• **What the exercise asks**
From the data that follows, print exactly the lines starting at the one containing "This screenshot has height=867, width=1156." and ending at the one containing "Given: Click the orange"; include both of them and nothing more.
⟨
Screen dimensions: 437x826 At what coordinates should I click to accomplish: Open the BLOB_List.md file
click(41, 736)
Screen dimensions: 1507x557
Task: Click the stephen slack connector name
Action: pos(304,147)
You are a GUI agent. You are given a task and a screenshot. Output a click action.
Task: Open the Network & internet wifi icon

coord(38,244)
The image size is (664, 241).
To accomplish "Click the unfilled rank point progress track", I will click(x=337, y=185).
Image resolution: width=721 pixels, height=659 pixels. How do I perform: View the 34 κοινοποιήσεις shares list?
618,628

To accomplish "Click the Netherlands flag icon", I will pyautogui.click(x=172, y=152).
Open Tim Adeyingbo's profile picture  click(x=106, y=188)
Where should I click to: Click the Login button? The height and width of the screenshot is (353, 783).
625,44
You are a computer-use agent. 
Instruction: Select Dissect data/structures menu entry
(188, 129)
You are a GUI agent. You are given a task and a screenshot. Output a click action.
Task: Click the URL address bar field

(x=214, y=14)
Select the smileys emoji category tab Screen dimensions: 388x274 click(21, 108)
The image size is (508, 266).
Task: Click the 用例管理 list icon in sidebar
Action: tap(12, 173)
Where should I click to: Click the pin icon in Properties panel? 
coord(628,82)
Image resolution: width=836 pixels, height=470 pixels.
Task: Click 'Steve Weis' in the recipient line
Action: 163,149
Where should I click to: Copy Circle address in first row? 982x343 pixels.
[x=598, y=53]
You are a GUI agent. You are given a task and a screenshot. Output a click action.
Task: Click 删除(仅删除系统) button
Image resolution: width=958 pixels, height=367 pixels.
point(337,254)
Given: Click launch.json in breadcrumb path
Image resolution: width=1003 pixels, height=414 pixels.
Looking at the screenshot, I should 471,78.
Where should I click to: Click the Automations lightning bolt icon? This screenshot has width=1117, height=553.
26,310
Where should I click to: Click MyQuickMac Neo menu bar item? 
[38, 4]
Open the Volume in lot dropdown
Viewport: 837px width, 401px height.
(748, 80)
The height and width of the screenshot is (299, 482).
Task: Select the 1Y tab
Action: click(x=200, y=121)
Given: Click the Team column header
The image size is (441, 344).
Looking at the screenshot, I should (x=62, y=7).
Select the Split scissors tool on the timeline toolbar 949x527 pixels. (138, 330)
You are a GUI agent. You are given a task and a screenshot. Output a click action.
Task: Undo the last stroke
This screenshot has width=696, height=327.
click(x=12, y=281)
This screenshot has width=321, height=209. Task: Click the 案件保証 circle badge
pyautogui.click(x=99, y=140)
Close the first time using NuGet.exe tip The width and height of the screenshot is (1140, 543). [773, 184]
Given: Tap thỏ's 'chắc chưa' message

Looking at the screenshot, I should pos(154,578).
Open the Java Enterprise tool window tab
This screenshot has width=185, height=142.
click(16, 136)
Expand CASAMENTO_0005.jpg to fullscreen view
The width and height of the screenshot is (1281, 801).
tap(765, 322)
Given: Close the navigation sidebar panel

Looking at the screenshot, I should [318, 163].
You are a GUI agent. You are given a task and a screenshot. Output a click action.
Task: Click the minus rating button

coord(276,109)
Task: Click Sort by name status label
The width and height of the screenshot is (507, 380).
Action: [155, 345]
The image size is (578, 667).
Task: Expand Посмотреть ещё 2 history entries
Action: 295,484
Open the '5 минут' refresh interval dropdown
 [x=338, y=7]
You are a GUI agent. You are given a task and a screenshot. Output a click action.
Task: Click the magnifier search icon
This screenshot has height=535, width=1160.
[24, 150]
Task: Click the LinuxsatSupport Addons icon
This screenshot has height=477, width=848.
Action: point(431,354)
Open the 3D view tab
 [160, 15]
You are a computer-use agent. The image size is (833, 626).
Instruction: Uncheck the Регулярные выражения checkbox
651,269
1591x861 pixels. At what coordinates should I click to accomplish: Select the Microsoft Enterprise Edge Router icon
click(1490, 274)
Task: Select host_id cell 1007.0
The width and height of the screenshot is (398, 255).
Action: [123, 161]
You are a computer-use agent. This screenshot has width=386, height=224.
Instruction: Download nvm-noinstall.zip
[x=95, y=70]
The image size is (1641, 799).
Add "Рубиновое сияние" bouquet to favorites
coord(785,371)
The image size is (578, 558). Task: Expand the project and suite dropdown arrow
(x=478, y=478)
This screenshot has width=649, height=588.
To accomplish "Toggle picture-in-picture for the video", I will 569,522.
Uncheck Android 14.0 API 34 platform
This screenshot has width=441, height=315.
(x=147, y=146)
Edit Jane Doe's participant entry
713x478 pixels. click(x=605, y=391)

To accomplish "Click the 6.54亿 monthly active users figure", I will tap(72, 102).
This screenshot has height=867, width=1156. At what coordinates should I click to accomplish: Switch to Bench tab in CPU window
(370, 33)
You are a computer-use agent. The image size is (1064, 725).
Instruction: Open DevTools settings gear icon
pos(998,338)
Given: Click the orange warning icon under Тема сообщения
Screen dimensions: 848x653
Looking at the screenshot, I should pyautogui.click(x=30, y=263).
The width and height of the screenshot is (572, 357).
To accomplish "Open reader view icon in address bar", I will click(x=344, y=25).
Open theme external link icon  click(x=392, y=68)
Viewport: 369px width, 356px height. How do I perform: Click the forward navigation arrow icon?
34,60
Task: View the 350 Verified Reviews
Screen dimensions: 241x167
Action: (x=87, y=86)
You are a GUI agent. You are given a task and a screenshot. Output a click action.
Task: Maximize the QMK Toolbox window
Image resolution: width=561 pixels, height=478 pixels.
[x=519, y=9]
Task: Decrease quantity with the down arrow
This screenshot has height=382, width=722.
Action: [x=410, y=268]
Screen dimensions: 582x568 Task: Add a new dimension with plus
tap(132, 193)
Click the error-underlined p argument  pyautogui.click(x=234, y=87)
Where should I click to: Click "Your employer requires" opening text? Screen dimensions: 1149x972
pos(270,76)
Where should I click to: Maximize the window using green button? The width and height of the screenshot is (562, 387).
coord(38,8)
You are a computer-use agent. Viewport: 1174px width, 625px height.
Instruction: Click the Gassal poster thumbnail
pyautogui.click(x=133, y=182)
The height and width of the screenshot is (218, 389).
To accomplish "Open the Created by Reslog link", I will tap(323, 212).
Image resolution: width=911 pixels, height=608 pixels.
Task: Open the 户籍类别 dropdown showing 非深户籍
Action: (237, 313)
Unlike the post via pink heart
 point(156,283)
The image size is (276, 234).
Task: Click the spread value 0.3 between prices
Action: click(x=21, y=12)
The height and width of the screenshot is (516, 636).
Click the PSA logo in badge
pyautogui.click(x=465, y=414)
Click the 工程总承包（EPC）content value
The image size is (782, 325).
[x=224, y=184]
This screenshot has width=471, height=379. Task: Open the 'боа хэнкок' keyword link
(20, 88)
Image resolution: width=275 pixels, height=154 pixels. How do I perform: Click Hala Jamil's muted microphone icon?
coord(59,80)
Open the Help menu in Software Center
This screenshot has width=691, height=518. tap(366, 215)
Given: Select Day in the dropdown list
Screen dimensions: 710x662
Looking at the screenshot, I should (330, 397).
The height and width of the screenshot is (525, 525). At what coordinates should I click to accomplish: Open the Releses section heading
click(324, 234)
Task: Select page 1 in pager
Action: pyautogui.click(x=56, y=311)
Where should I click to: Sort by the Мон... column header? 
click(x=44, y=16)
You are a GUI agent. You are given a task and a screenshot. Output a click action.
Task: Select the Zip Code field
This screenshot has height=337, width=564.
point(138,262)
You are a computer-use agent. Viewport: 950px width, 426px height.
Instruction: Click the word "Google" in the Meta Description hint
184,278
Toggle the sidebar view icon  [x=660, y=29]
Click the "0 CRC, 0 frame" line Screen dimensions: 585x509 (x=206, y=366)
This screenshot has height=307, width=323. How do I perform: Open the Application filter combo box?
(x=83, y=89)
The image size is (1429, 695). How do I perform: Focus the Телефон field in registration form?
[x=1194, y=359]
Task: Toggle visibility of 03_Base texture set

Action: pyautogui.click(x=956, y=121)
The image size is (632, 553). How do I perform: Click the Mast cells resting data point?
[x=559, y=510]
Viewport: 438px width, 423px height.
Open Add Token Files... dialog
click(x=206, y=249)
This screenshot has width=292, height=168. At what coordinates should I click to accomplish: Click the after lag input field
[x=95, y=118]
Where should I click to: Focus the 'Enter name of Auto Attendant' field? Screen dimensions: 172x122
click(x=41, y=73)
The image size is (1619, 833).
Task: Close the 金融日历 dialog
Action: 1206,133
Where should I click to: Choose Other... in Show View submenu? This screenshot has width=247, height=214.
⟩
• **Exercise output**
This screenshot has height=867, width=1156. At what coordinates should I click to accomplish: Switch to Bench tab in CPU window
(370, 33)
You are a computer-use agent. The image size is (1064, 725).
Instruction: Open DevTools settings gear icon
pos(998,338)
Given: Click the orange warning icon under Тема сообщения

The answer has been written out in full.